TASK REQUIREMENTS: Pick out each line in the listing below that contains the word "agent", and copy every such line in full.

Entries taken from a collection
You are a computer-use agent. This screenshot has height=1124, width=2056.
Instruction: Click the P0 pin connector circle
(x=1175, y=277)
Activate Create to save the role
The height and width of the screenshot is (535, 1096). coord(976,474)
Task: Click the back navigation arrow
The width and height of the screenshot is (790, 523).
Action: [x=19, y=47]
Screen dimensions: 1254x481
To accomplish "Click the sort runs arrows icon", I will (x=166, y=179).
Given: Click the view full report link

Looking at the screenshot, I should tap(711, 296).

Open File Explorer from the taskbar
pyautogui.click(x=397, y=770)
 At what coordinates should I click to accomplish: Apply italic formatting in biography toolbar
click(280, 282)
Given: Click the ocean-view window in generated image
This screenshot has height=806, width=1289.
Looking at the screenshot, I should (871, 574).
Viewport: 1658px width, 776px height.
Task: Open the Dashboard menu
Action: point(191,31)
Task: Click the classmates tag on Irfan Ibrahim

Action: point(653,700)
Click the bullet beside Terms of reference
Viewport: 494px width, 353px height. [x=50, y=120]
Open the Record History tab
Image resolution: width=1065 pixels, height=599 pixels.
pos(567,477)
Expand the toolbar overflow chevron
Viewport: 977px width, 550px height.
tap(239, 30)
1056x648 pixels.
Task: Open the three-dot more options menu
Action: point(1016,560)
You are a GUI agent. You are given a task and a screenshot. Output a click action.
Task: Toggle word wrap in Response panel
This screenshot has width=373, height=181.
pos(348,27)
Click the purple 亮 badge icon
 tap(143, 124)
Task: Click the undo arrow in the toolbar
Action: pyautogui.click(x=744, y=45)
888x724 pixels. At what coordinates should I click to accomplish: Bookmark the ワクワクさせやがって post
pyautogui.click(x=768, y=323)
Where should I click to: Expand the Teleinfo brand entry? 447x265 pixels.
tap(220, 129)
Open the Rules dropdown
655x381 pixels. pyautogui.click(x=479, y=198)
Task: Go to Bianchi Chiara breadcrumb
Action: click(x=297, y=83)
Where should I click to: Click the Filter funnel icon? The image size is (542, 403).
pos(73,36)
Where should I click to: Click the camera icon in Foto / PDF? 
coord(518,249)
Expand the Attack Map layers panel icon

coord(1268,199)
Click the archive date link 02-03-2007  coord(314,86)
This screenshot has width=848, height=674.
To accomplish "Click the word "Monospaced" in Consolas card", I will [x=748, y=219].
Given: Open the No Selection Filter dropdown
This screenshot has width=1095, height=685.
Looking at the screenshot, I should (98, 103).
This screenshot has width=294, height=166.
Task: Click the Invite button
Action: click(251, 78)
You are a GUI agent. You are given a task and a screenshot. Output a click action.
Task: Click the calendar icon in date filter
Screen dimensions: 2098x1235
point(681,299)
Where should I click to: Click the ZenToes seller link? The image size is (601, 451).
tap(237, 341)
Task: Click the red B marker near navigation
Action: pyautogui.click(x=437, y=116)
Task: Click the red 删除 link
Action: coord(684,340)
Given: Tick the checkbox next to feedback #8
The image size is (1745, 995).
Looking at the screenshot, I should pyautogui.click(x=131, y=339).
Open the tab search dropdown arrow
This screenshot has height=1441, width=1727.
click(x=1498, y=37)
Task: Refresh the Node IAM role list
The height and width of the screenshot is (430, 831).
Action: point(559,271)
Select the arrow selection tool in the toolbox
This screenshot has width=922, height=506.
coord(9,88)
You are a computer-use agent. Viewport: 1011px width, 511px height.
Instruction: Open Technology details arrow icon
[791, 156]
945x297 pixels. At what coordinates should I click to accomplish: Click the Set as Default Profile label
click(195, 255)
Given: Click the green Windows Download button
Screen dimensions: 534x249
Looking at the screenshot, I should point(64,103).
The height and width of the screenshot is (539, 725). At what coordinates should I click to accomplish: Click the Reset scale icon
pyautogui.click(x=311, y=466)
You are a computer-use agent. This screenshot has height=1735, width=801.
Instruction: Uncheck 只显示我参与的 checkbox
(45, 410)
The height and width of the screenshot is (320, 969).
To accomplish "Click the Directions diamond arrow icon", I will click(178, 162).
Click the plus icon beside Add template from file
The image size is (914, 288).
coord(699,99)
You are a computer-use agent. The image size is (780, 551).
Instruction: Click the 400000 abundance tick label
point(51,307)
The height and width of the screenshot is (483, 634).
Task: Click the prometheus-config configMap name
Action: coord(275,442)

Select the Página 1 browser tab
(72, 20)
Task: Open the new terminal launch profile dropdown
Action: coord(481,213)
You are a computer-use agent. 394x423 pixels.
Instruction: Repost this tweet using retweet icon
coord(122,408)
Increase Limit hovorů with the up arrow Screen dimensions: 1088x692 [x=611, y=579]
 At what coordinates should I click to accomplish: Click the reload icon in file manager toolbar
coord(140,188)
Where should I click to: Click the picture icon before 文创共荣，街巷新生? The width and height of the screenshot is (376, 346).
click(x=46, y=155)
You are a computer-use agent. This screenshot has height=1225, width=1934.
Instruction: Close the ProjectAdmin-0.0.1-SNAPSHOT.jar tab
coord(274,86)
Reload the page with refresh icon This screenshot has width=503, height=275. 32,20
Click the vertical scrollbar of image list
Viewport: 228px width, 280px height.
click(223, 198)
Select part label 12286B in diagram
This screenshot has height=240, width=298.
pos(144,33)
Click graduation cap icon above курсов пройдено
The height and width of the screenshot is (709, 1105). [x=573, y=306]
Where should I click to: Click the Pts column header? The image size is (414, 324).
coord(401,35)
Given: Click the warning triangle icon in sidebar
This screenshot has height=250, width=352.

SOLUTION FOR THIS EXERCISE:
You are a computer-use agent. This screenshot has height=1124, width=2056.
You are a GUI agent. You are given a task and a screenshot. Output a click action.
You are a GUI agent. You are given a task and a screenshot. Output a click action.
You are a computer-use agent. Viewport: 1011px width, 511px height.
You are a computer-use agent. This screenshot has height=1735, width=801.
You are a computer-use agent. The image size is (780, 551).
You are a computer-use agent. 394x423 pixels.
You are a computer-use agent. This screenshot has height=1225, width=1934.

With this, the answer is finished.